Театрально вытер глаза. Театрально взглянул. «Все-таки актер, и порядочный актер», – подумала я.
– Ах.. Лида.. Лидочка.. Не спрашивайте.
– Да что с вами?
– Ах, Лида, Лида.. Я несчастен.. – сказал он, пьяно вытаращивая глаза. – Я всю жизнь.. Так одинок.. Единственная женщина.. Девушка. И.. Вы понимаете? Ведь она – не моя.. Ведь я.. так ждал ее. Ах, Лидочка! – Он снова упал головой на стол, катая ее среди корок и тарелок. – Ну, я понимаю.. Война! Фронт.. Ее можно понять.. Простить.. Но я.. Как же я теперь? Ах, Лида.
Позади меня послышался шорох. Я обернулась. В дверях кухни стояла Валя. Я указала на рыдающего влюбленного.
Валя поморщилась, как морщатся женщины с тем значением: «Да что ты берешь близко к сердцу? Ну, блажь! Поревет – перестанет. Утешу..» Она увела меня в какую-то еще небольшую комнату рядом с кухней. В комнате тоже были ковры и картины, стоял диван. Но все было попроще, беднее. Не эта ли – для домработниц? – вспомнилось мне.
– Ну? – спросила Валя, садясь на диван. – Зачем ты прогнала этого..
277
Вольдемара Захаровича? Эх ты.. Ты-ы.. Отпустила такого бобра.. Ведь он.. Да что с тобой говорить..
Я молчала.
– Что, теперь уж ты окончательно презираешь меня? – в глазах у Вали все давно знакомое мне.
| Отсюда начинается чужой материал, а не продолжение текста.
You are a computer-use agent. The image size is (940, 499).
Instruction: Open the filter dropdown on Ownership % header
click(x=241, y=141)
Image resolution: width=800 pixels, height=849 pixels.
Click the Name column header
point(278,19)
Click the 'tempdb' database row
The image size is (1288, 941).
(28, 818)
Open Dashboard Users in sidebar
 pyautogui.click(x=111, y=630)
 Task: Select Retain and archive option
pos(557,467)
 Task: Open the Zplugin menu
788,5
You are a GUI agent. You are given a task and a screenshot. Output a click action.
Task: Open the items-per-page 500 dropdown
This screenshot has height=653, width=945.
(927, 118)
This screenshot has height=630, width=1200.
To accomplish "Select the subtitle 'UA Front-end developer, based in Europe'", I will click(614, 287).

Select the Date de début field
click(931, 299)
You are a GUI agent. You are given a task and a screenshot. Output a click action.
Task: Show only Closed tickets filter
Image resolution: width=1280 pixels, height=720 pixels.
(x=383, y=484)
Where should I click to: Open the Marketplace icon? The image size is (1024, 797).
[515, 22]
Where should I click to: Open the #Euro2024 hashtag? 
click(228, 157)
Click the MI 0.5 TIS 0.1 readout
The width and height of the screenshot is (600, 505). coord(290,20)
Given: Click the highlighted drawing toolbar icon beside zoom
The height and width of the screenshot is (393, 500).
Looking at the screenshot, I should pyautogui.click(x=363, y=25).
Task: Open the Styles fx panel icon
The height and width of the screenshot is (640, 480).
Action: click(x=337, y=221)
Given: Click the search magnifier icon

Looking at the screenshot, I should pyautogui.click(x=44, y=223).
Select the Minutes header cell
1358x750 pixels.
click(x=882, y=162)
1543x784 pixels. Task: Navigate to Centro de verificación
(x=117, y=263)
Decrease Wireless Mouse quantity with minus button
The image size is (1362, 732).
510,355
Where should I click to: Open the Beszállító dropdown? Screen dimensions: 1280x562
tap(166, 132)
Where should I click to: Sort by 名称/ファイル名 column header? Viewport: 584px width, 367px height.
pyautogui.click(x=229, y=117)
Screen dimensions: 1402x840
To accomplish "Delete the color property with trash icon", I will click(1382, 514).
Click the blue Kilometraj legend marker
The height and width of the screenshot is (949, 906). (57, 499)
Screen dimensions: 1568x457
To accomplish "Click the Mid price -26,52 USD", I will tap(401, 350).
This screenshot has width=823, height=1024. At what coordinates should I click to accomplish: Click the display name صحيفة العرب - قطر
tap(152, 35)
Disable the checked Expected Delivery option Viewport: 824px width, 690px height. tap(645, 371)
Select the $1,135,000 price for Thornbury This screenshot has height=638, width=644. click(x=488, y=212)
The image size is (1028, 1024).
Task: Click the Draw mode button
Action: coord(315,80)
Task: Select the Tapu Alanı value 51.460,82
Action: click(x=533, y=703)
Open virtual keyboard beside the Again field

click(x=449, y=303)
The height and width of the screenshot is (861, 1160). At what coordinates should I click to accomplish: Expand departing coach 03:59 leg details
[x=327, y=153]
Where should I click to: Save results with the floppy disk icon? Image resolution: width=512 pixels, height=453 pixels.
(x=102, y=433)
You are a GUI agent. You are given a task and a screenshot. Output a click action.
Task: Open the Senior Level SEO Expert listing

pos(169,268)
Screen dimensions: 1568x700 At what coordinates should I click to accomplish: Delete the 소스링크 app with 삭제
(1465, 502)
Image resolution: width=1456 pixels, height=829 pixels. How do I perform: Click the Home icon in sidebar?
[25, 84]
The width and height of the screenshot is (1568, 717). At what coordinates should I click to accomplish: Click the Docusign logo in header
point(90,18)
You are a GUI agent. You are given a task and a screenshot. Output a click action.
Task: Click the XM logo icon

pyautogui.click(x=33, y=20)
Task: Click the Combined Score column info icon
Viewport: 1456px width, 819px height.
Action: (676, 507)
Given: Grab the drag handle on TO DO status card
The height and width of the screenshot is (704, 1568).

Молчала. Не знала, ей-богу, что сказать ей. Обидеть? Валю? Выложить все, что я думаю?! Так бывает только в каких-нибудь фильмах, где герои говорят написанные за них речи. А здесь была жизнь. Не такая, может быть,
сложная. Это как кому взять, как рассудить. Но скорее все-таки сложная, перепутавшаяся, и ничего я в ней не могла разобрать.. Где добро, а где добродетель, где порок. Все эти слова хороши не здесь, не в такой об-становке.
– Конечно, Вольдемар – мужик дерьмо, с Виктором Павловичем не сравнишь. Но что тебе с ним, ребят не крестить..
– Неужели ты сейчас живешь с ним? С Виктором Павловичем? – спросила я зачем-то.
Теперь молчала Валя. Вздохнула, поморгала красивыми ресницами. Потом зло посмотрела на меня, как будто ударила. И этот взгляд ее я знала. Видала.
– А что? Ты – всегда правильная? Что? Я, по-твоему, должна голодать? Сидеть на пайке? На карточках? Жрать, как лошадь, этот овес? А если.. Я не хочу, не могу так жить? Не могу и не хочу?! Тогда что? Ну, считай как хочешь! Потаскуха, б... сука.. Считай как хочешь, а я буду жить так, как могу. Не всем быть такими, как ты.. Не всем! Поняла?! Жанна д’Арк!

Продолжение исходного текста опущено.